SCHUTZMASSNAHMEN FÜR PATIENTEN

Angesichts der Sensibilität der Implantation von Geräten in das Gehirn entscheiden sich einige Unternehmen für Transparenz, auch wenn diese nicht vorgeschrieben ist.

"Sie könnten der Öffentlichkeit mehr Vertrauen in ihre Sicherheitsvorkehrungen und den Schutz der Studienteilnehmer geben, wenn sie sich auf der Website der NIH registrieren würden", sagte Victor Krauthamer, ein ehemaliger FDA-Beamter, der unter anderem Anfragen für Hirnimplantate prüfte.

Synchron, das bei der Erprobung seines Gehirngeräts weiter ist als Neuralink, hat seine "frühe Machbarkeitsstudie" mit sechs Patienten auf der NIH-Website aufgeführt, auf der schätzungsweise 4,5 Millionen Besucher jeden Monat Informationen über Hunderttausende von klinischen Forschungsstudien suchen.

Große medizinische Fachzeitschriften verlangen oft, dass eine Studie auf ClinicalTrials.gov registriert wird, um Daten aus der Forschung zu veröffentlichen, so Experten.

"Wir haben in 10 Jahren mehr als 25 Publikationen veröffentlicht", sagte Tom Oxley, CEO von Synchron, in einer E-Mail an Reuters. "Wir wollen Teil der klinischen und wissenschaftlichen Gemeinschaft sein." Oxley bestätigte, dass allen sechs Patienten das Gerät des Unternehmens implantiert worden war.

Neuralink wurde 2016 auf den Markt gebracht und erhielt die FDA-Zulassung für die Humanstudie im Mai 2023, mehrere Jahre nachdem Musk ursprünglich grünes Licht für die Studie vorausgesagt hatte.

Die optimistischen Äußerungen von Musk haben dazu beigetragen, dass die Bewertung seines Unternehmens auf etwa 5 Milliarden Dollar gestiegen ist, wie Reuters im Juni berichtete.

Bislang hat Neuralink erklärt, dass sich die Studie auf eine kleine Anzahl von Patienten konzentriert, die aufgrund einer Verletzung des Rückenmarks oder der degenerativen Krankheit Amyotrophe Lateralsklerose (ALS) beide Hände nicht oder nur eingeschränkt benutzen können.

Im Rahmen der Studie wird ein Roboter eingesetzt, der sein Implantat chirurgisch in einer Hirnregion platziert, die den Willen zur Bewegung steuert.
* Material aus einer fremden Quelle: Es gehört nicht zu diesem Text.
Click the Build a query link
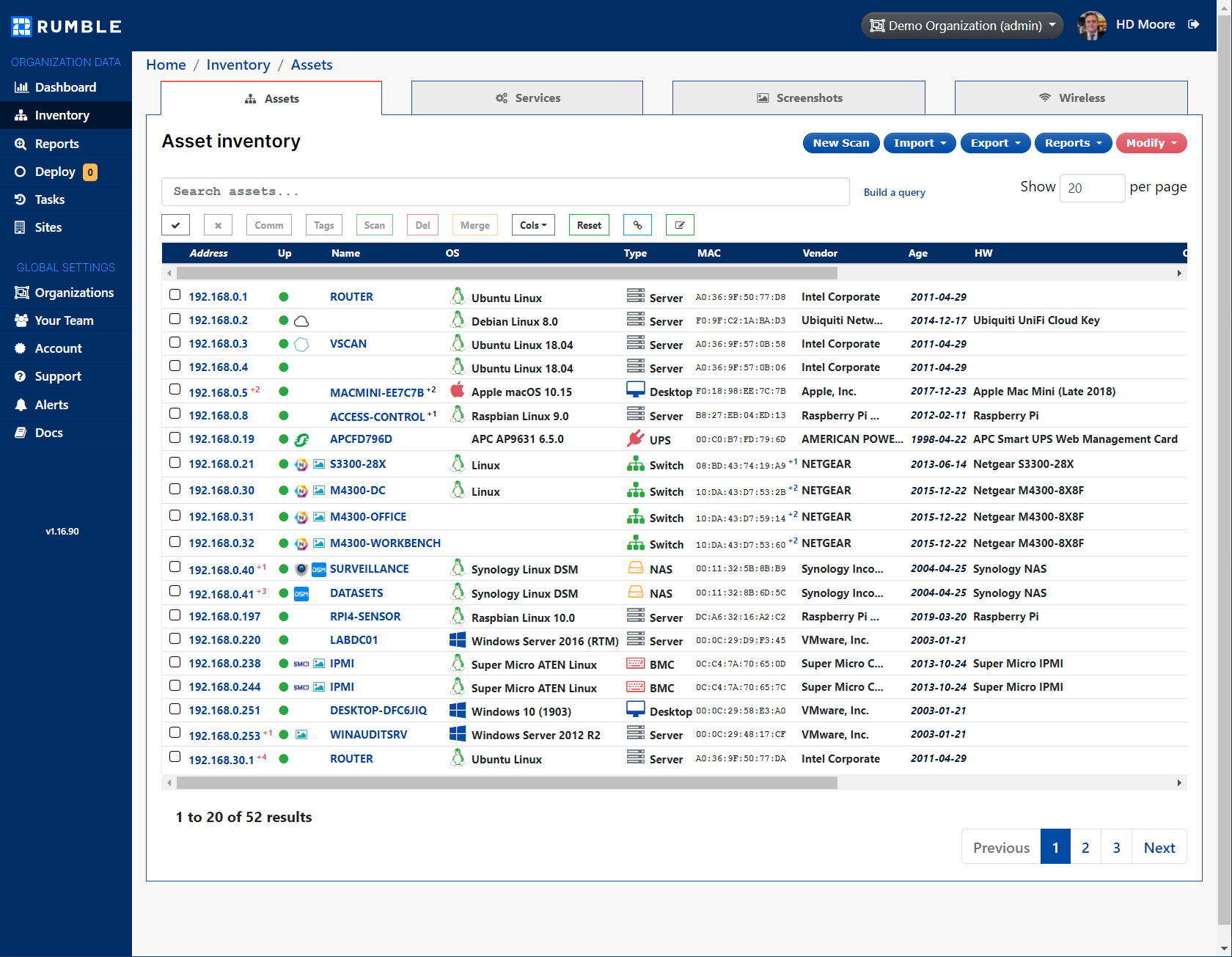Viewport: 1232px width, 957px height. pyautogui.click(x=894, y=191)
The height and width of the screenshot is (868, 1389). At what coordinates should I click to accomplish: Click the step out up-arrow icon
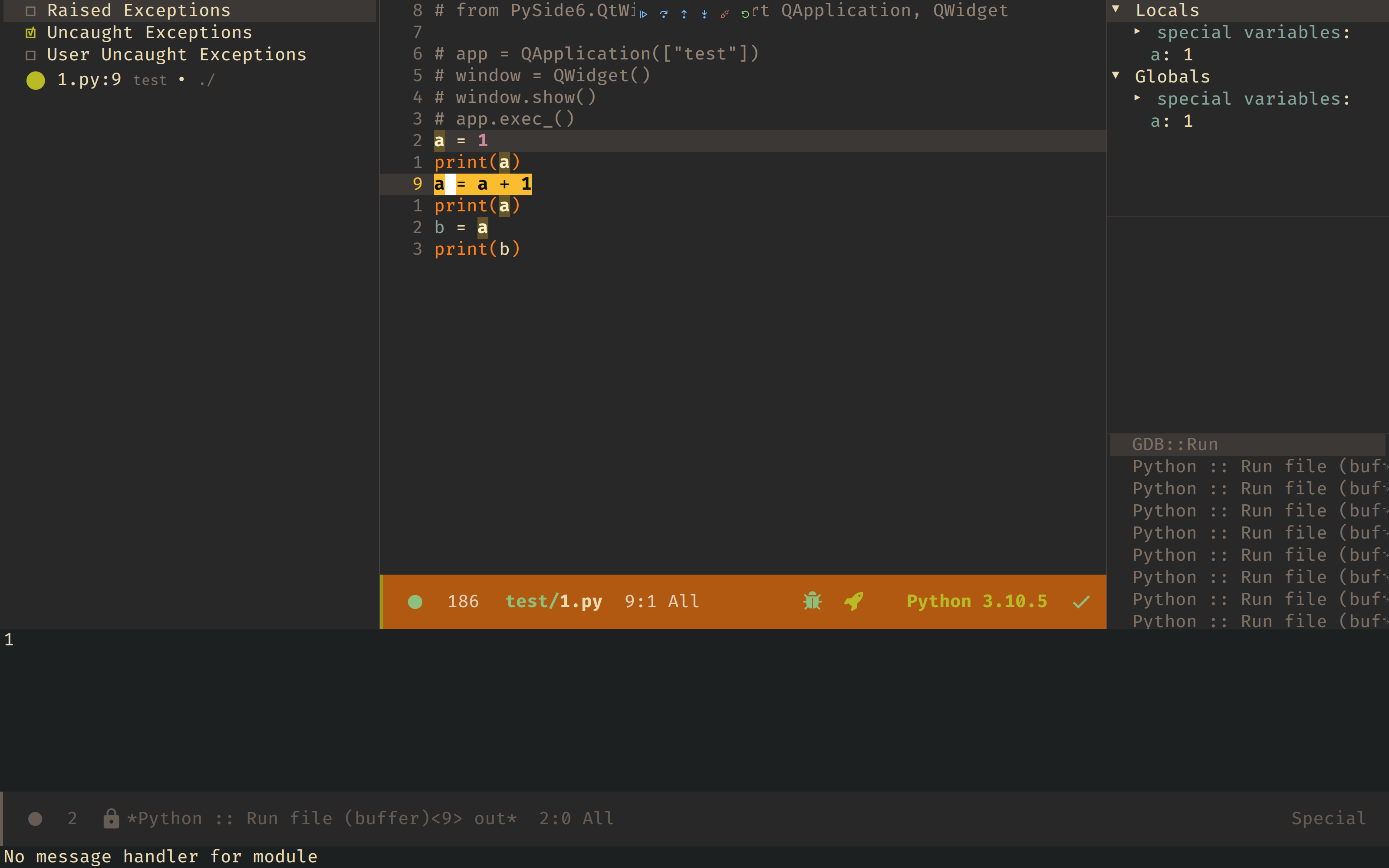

Das erste Ziel ist es, Menschen in die Lage zu versetzen, einen Computercursor oder eine Tastatur nur mit ihren Gedanken zu steuern.

Musk teilte diese Woche auf X mit, dass sich der erste Patient von Neuralink einen Tag nach der Implantation des Geräts "gut erholt". Er beschrieb auch, was ein positives Zeichen dafür zu sein schien, dass das Gerät neuronale Aktivität wie gewünscht erkennt.

Die Aktivität ist nicht unbedingt ein Beweis dafür, dass das Gerät langfristig funktionieren wird, sagten die von Reuters befragten Experten. Solche Signale können wochenlang verstummen, bevor sie aufgrund der normalen Heilungsreaktion auf das Implantat zurückkehren.

"Die Frage ist, was das Gerät nach sechs Monaten oder drei Jahren tun wird", sagte Ludwig.